What if social and emotional learning are seen as just as important as academic curriculums?

You learn your best when you are comfortable with yourself and have some self-awareness, as well as the ability to self-regulate. If you are struggling at home, you are thinking about those problems all of the time and are, therefore, not present to your learning. However, imagine this: What if in school you learned to know yourself, the kind of person you are, the kind of learner you are, your emotional triggers, strategies to help you cope in difficult situations, ways of expressing yourself to get your needs met, where to share your troubles? If your class role-played problems to discover multiple solutions imagine how socially savvy you’d be! You’d be confident, self-aware, and able to see the big picture, act as a leader, and take care of yourself. And then you’d be in a place where you could do your best learning. There are some curriculums and sources for this kind of learning already out there: Responsive ClassroomMorningside Center for Teaching Social Responsibility 

What if children got to decide what, when, and how they learn?

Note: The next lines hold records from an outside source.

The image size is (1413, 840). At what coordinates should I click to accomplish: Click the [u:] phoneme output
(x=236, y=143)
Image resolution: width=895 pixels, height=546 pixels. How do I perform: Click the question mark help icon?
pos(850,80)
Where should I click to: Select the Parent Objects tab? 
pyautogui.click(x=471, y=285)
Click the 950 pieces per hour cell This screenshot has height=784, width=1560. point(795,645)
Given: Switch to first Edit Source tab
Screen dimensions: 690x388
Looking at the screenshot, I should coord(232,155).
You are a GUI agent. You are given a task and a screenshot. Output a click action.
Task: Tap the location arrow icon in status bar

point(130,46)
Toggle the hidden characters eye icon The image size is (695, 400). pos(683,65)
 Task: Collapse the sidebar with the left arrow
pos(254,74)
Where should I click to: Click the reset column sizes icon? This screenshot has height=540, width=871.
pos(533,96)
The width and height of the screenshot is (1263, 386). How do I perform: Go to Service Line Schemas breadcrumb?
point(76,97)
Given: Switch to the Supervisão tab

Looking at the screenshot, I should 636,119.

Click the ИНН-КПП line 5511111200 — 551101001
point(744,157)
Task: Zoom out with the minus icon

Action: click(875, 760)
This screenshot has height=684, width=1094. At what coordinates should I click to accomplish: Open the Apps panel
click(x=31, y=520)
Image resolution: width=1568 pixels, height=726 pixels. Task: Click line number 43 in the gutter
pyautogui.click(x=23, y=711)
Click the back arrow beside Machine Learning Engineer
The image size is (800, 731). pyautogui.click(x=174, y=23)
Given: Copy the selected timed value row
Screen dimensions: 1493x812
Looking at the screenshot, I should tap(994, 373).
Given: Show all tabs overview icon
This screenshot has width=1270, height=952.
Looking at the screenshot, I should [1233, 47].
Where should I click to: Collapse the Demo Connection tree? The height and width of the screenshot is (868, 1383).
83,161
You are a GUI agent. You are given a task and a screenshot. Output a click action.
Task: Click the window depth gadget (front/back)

Meet Logan LaPlate, a kid in Colorado, who is hackschooling his education. He decides what to learn, how to learn, and when to learn. He does research on the internet. He takes field trips in his areas of interest. He creates internships for himself. He spends one day per week in nature. This kid has it down! 

"The concept is that education, like everything else, is open to being hacked or improved, not just by working within the current system, but by going outside the educational establishment to find better ways to accomplish the same goals.  The most innovative entrepreneurs are people who are able to hack the status quo and create something completely new.  The concept is summarized in this quote by Buckminster Fuller, "You never change things by fighting the existing reality. To change something, build a new model that makes the existing model obsolete.""  



What if ALL teachers had certification in general AND special education?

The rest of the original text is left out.